As he walked John back to the cell the guard muttered, “Lawyers for niggers, what'll they want next?”
Through the next nerve-wracking week he was keenly aware of how lucky he was, as he saw some of those who'd been in the holding cell before him taken away. He heard from others about the cursory trials that lasted barely twenty minutes, testimony from policemen, storekeepers, bartenders who merely shrugged off the questions put to them by the accused, or answered with wisecracks that drew grins from the jury.
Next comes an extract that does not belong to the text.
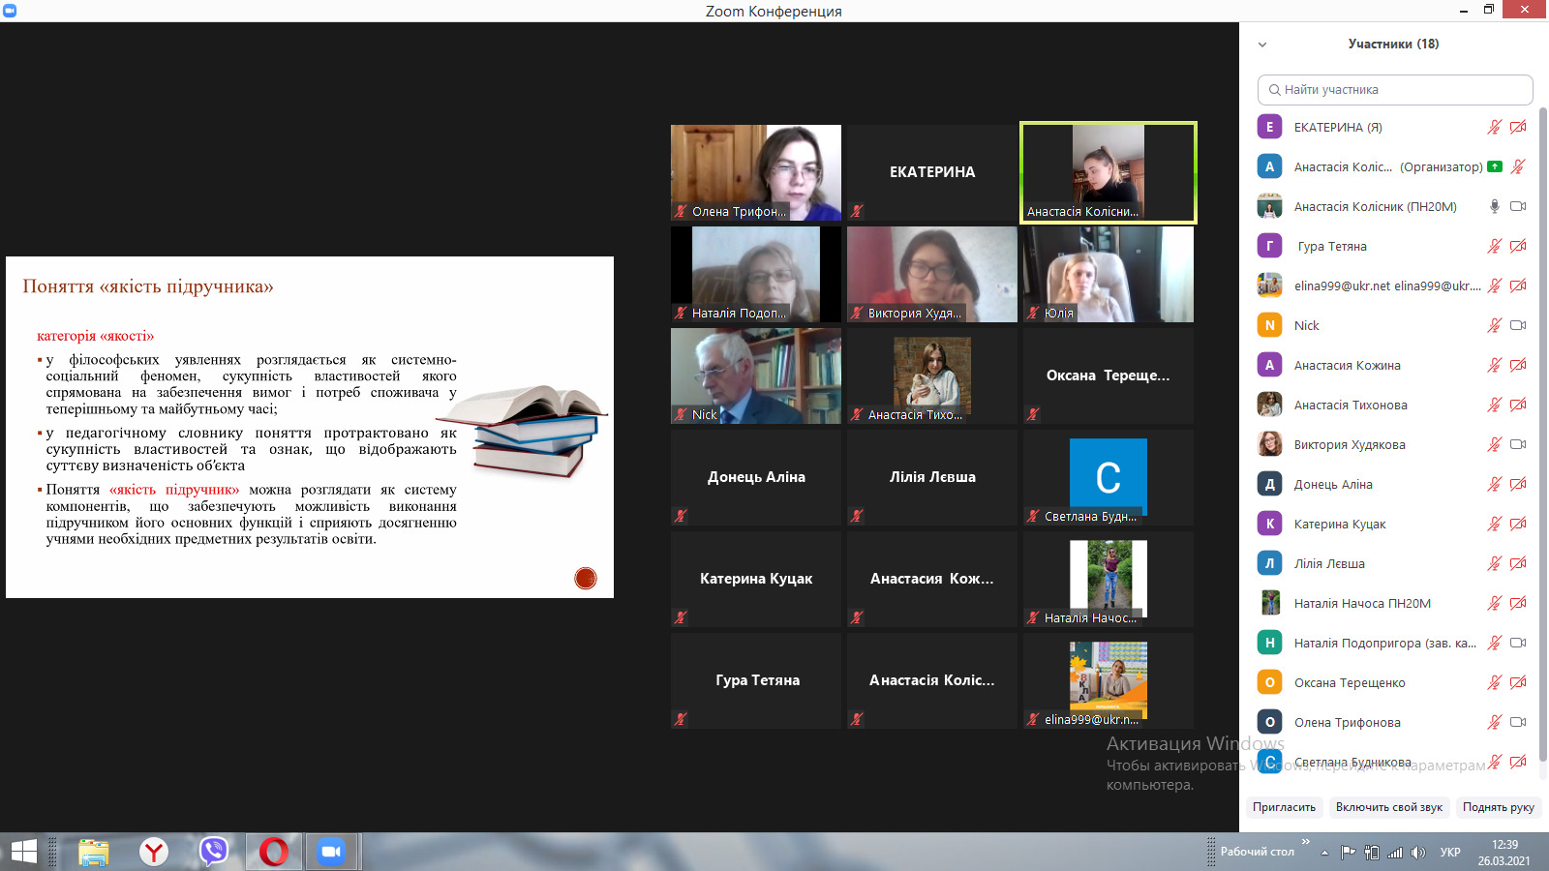Viewport: 1549px width, 871px height.
Task: Click the camera icon for Виктория Худякова
Action: [1518, 444]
The fact that he knew he wasn't going to have to get up and question a couple of white cops who wanted to impress their sergeant with their detective abilities eased his mind considerably, but did nothing to reduce the furnace of sour anger burning within him. He would—probably—walk out of here with his life, but there remained the question of where he would go when he did. And in the weeks in the cell, he saw what he had always been able to turn away from before: the sheer extent of what poverty did, to those whom no one regarded as quite human enough to employ.